Visite ad limina – Vie et famille – Les évêques du Guatemala dénoncent des « organisations » ayant un grand pouvoir économique, une grande capacité de pénétration dans les médias

Le pape François a reçu les évêques du Guatemala, à l’occasion leur visita ad limina, dans la matinée du 22 mai 2017, au Vatican. Au centre des échanges, a rapporté Radio Vatican en italien, les défis de l’Eglise guatémaltèque, une Eglise composée en grande partie d’indigènes et une Eglise de martyrs récents.

Le président de la Conférence épiscopale, Mgr Gonzalo De Villa y Vásquez, évêque de Sololá-Chimaltenango, a fait le point après la rencontre : « Nous sommes une Eglise qui a un passé récent de martyrs » avec « une grande persécution advenue dans le contexte d’un conflit armé interne » dans les années 70.

« Ces dernières années, ajoute-t-il, l’Eglise au Guatemala a eu en revanche diverses bénédictions : le nombre des vocations a augmenté, nous avons plus de séminaristes et d’ordinations sacerdotales que nous n’avons jamais eu dans l’histoire ». Mais « nous avons vu beaucoup de frères s’éloigner de l’Eglise catholique surtout pour entrer dans des groupes pentecôtistes et c’est l’un des problèmes de l’Eglise guatémaltèque aujourd’hui ».

Aujourd’hui, indique-t-il, l’Eglise se bat pour les droits humains et la défense de la vie : « La réponse de l’Etat aux besoins de la population dans le domaine de la santé, de l’éducation et du travail continue à être faible et insuffisante… nous faisons ce que nous pouvons mais nous sommes comme David contre Goliath ».

« Quand nous parlons de la défense de la vie, précise Mgr Gonzalo De Villa y Vásquez, nous ne faisons pas seulement référence à l’avortement… mais aussi à la dignité de la vie des personnes qui à leur naissance ont le droit de ne pas souffrir de dénutrition infantile et de vivre de façon décente ». Evoquant des projets de loi menaçant la vie et la famille, il dénonce des « organisations » ayant « un grand pouvoir économique, une grande capacité de pénétration dans les médias » et qui « jouissent du soutien des agences des Nations unies pour imposer à un petit pays avec un gouvernement faible un agenda politique orienté vers l’approbation de telles lois ».

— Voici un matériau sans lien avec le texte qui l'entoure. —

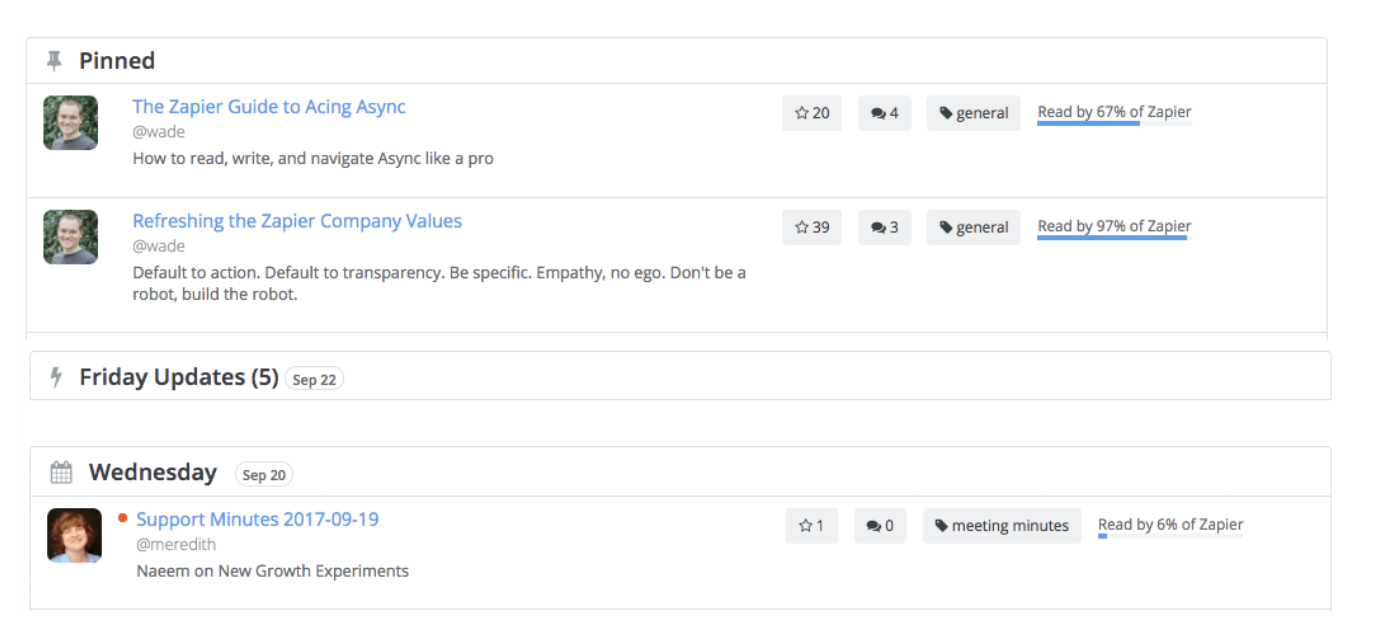Open comments on Acing Async post
This screenshot has width=1378, height=638.
tap(884, 113)
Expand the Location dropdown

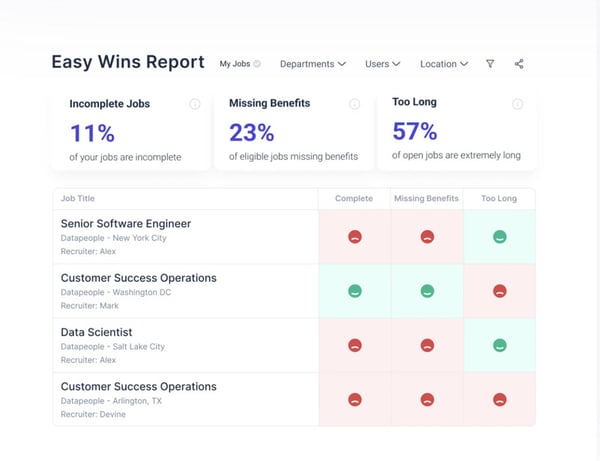[443, 64]
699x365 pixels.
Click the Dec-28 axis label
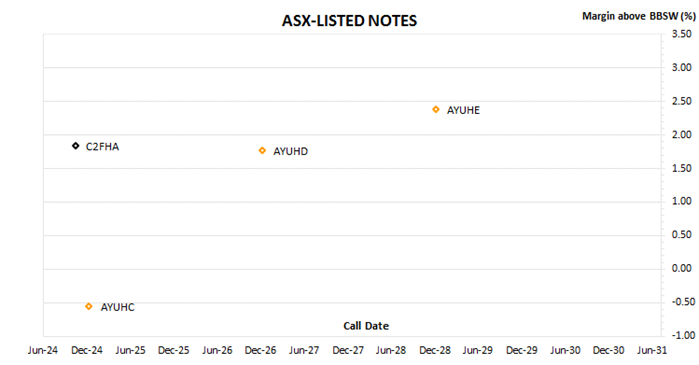tap(435, 351)

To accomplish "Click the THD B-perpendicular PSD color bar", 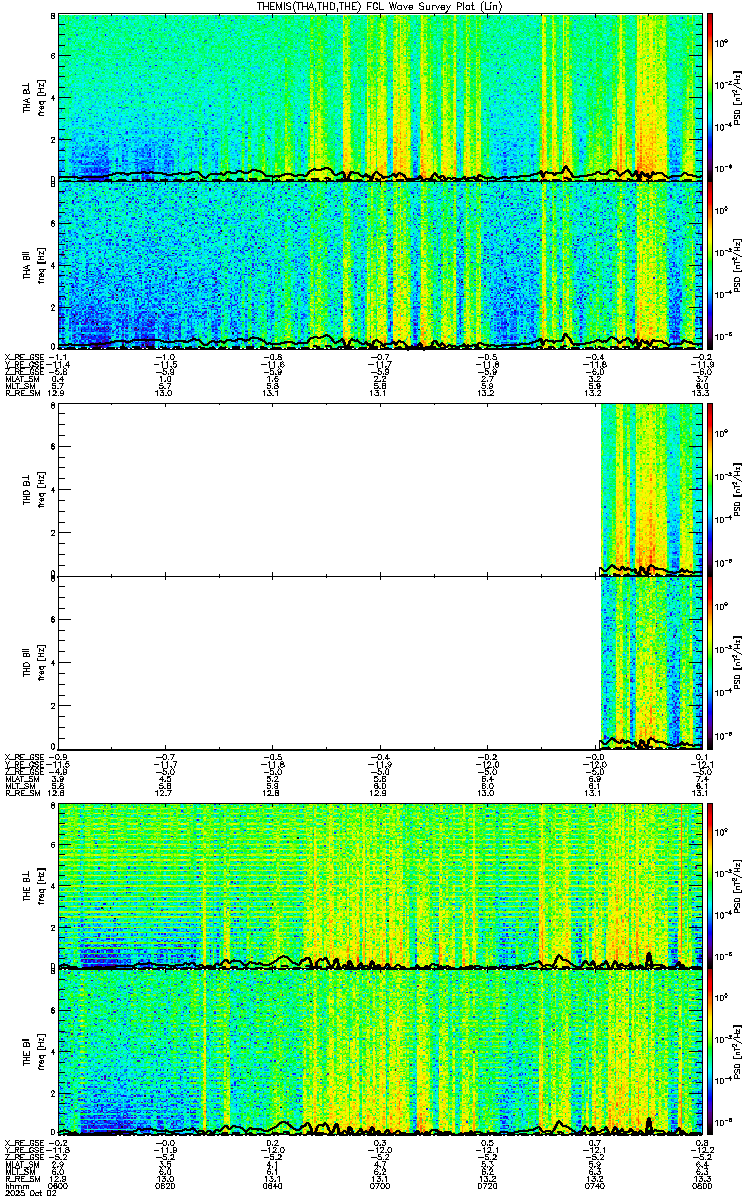I will [710, 490].
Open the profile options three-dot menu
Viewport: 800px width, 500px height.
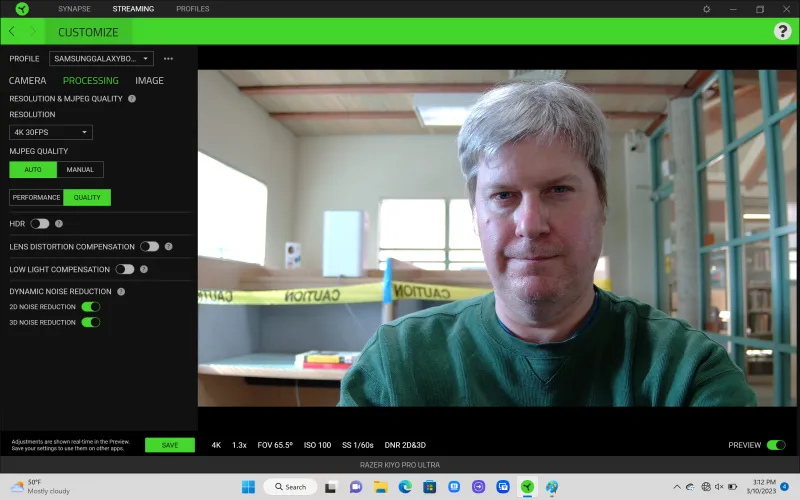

Enfin, l’évêque s’arrête sur la défense des peuples indigènes et sur les « polarisations » qui sont nées à cause des industries extractives sur leurs terres : « Je suis évêque d’un diocèse où 93 % de la population est indigène et la très grande majorité du clergé et des séminaristes est indigène ». Tout en protégeant les droits des populations locales, estime-t-il, on ne peut s’opposer à tout ce qui encourage le développement.